Container Center of Gravity Calculator | ContainerMetric

Calculate center of gravity for multi-cargo container loads and verify balance.

Why Container Balance Matters

A container's center of gravity (CoG) is the single point where its total weight effectively acts. The calculator finds it as a weight-weighted average of every item's position: it sums each item's weight multiplied by its coordinate, then divides by the total weight, doing this independently for the lengthwise (front-to-back), crosswise (side-to-side), and vertical axes. Add as many cargo items as you have, each with a weight and an X, Y, and Z position.

The critical axis is lengthwise. This tool treats the load as balanced when the CoG falls between 20% and 80% of the container's internal length — for a 20ft container that internal length is 5.898 m, so the safe band runs from about 1.18 m to 4.72 m from the front wall.

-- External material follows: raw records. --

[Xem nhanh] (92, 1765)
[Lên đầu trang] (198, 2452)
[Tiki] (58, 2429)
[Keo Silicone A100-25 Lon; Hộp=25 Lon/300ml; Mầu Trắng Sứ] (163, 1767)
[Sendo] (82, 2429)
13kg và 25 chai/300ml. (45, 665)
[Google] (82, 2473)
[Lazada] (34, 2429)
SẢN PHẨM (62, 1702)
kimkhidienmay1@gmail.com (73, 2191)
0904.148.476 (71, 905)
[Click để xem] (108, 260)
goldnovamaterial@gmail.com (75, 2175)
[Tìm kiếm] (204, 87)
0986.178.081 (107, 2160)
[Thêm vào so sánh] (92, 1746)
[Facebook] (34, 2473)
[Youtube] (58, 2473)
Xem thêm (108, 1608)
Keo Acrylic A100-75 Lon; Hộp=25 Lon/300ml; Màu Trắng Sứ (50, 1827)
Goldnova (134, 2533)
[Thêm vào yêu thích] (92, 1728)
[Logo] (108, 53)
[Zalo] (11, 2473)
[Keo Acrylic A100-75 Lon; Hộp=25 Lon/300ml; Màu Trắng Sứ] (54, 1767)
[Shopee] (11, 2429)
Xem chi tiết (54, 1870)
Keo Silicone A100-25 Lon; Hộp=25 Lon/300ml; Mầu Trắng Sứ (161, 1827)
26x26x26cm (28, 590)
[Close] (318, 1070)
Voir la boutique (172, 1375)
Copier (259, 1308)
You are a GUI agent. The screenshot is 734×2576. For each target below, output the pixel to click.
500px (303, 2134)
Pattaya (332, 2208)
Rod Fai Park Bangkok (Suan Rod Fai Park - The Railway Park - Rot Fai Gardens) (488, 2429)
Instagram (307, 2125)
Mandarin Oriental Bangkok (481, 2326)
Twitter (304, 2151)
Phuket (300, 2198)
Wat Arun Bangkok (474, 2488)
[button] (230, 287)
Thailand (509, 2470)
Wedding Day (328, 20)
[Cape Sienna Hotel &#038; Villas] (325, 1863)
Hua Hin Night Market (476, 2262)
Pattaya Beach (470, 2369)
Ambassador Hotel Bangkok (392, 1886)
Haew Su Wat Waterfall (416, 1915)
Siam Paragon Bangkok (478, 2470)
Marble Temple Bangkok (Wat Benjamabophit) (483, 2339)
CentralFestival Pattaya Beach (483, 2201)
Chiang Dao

A 40ft container is 12.032 m long internally, giving a band of roughly 2.41 m to 9.63 m. A CoG outside this window concentrates load over one end, overstressing an axle or the chassis kingpin.

Keeping the CoG centered and low protects road handling and complies with packing guidance such as the CTU Code. Heavy items should sit on the floor and toward the middle, with lighter cargo above and at the ends. If the calculator reports the load as unbalanced, redistribute the heaviest items toward the center or restow them lower before sealing the doors.

FAQ

Where should the center of gravity sit in a container?

Aim for the lengthwise CoG near the middle. This tool flags a load as balanced when the CoG is between 20% and 80% of the container's internal length, and ideally it should also be kept as low as possible.

What happens if the load is off-center?

An off-center CoG overloads one axle or the chassis kingpin, hurts braking and cornering stability, and can breach axle-weight limits. Shifting heavy items toward the center corrects most imbalances.